=== Text under study ===
MEMPHIS, Tenn. — As the Mid-South gets ready to honor those who served this country, many Vietnam veterans are still fighting a war for health benefits.
Last May, WREG told you about another group looking for help, their children and grandchildren. They believe Agent Orange got passed on to them through their genes.
One Mid-South man traveled thousands of miles away to make the connection and confront a ghost of the Vietnam war.
“I was born missing my arms and my leg. They weren’t sure why I was born like this,” said Josh Kelly, whose father served in Vietnam.
Kelly made headlines when he was born without complete arms and only one leg.
There’s no proof why, but Kelly suspects his unusual birth defect comes from his father’s exposure to the infamous herbicide known as Agent Orange. The young marine sprayed barrels of it while in the jungles of Vietnam to kill off the trees and thick brush the enemy used for cover.
=== Provided material ===
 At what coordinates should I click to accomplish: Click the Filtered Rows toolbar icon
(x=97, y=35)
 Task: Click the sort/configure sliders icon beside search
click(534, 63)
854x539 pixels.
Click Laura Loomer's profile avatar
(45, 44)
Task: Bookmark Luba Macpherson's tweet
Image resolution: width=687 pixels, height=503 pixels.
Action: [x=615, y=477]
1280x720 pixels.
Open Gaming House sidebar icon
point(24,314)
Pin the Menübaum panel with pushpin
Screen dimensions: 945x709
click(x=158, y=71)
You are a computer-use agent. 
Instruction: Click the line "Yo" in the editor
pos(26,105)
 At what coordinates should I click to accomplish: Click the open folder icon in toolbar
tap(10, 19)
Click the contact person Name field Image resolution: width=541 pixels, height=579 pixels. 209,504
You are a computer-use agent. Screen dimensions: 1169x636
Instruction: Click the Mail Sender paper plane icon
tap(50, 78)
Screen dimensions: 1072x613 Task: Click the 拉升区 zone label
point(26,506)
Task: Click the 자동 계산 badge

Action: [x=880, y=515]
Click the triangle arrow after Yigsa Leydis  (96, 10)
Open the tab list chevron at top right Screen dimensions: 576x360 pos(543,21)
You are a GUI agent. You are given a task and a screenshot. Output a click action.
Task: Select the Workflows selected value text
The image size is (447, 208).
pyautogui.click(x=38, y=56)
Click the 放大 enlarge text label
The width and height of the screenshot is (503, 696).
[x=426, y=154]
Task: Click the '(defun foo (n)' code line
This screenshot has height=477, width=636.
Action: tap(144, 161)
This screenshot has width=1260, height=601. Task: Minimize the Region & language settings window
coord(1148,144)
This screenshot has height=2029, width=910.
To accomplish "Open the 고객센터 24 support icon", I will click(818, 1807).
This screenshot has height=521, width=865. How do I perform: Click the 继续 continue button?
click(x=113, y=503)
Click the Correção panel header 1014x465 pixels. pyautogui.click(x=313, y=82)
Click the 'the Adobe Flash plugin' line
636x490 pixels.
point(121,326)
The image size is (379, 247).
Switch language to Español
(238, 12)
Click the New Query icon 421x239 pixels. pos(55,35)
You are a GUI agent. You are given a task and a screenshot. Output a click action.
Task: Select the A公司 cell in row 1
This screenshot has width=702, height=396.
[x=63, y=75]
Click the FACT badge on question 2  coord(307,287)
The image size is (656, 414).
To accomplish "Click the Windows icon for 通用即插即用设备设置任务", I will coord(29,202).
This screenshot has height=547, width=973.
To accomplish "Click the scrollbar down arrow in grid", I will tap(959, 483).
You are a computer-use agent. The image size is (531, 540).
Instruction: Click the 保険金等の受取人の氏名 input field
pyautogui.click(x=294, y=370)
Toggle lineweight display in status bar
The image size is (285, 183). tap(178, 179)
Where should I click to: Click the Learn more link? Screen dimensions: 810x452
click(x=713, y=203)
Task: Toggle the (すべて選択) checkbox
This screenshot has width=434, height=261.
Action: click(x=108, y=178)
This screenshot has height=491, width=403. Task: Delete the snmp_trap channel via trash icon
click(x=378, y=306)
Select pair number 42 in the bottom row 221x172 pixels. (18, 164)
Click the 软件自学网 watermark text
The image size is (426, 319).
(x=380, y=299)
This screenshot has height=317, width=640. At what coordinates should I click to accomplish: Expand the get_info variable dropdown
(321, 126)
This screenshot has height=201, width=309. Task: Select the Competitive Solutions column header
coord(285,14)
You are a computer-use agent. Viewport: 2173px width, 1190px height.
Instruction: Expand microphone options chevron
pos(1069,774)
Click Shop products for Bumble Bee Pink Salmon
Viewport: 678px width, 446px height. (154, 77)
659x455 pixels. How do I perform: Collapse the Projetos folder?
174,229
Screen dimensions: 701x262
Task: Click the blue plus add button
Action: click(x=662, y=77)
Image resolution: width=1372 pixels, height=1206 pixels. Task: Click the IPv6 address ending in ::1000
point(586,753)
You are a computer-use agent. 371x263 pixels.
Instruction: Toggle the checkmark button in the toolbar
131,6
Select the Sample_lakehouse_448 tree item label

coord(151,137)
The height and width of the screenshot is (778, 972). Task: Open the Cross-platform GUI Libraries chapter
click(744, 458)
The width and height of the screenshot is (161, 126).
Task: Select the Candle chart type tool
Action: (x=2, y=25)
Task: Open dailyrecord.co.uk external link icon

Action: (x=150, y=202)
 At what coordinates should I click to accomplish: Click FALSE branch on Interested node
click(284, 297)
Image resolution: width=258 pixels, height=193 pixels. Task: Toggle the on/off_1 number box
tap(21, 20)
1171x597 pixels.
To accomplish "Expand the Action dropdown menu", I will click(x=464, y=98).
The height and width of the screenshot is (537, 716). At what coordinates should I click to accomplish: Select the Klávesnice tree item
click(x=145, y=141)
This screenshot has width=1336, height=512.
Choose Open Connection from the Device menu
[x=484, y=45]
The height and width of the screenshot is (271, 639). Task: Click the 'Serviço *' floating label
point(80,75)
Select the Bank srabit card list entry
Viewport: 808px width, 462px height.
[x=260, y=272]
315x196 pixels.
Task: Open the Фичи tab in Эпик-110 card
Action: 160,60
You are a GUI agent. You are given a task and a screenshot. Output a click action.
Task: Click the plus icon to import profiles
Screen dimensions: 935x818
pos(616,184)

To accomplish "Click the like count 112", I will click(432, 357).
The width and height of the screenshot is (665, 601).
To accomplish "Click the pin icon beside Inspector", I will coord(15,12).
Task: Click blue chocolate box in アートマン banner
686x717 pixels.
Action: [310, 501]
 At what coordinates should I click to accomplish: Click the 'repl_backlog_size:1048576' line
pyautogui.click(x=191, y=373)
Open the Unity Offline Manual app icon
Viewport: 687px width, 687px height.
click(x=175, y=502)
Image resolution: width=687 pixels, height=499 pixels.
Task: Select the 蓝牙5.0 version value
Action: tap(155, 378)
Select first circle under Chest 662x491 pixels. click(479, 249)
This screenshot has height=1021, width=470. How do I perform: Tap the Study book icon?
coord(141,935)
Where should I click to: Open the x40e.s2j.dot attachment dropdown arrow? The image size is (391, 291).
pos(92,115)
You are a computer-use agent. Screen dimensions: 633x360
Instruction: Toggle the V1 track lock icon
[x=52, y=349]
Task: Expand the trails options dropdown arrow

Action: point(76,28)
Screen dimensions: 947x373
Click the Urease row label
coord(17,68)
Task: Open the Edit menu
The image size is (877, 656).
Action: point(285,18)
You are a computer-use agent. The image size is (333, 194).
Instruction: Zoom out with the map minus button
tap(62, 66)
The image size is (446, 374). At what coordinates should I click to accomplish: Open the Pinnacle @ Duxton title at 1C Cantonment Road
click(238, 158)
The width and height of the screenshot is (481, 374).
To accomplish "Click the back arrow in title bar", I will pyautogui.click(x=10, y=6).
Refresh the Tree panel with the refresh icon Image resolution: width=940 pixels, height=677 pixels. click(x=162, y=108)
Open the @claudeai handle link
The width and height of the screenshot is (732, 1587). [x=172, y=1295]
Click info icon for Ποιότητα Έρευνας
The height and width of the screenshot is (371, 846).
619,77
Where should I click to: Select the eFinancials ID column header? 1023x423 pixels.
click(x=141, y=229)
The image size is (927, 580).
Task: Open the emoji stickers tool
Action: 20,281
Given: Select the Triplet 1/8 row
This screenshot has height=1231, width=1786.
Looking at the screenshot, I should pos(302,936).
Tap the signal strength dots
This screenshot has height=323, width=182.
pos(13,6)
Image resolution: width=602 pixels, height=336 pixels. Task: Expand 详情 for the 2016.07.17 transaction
===
What the exercise asks: Print the stretch of the Agent Orange news report from "Last May, WREG" through "only one leg.".

Answer:
Last May, WREG told you about another group looking for help, their children and grandchildren. They believe Agent Orange got passed on to them through their genes.
One Mid-South man traveled thousands of miles away to make the connection and confront a ghost of the Vietnam war.
“I was born missing my arms and my leg. They weren’t sure why I was born like this,” said Josh Kelly, whose father served in Vietnam.
Kelly made headlines when he was born without complete arms and only one leg.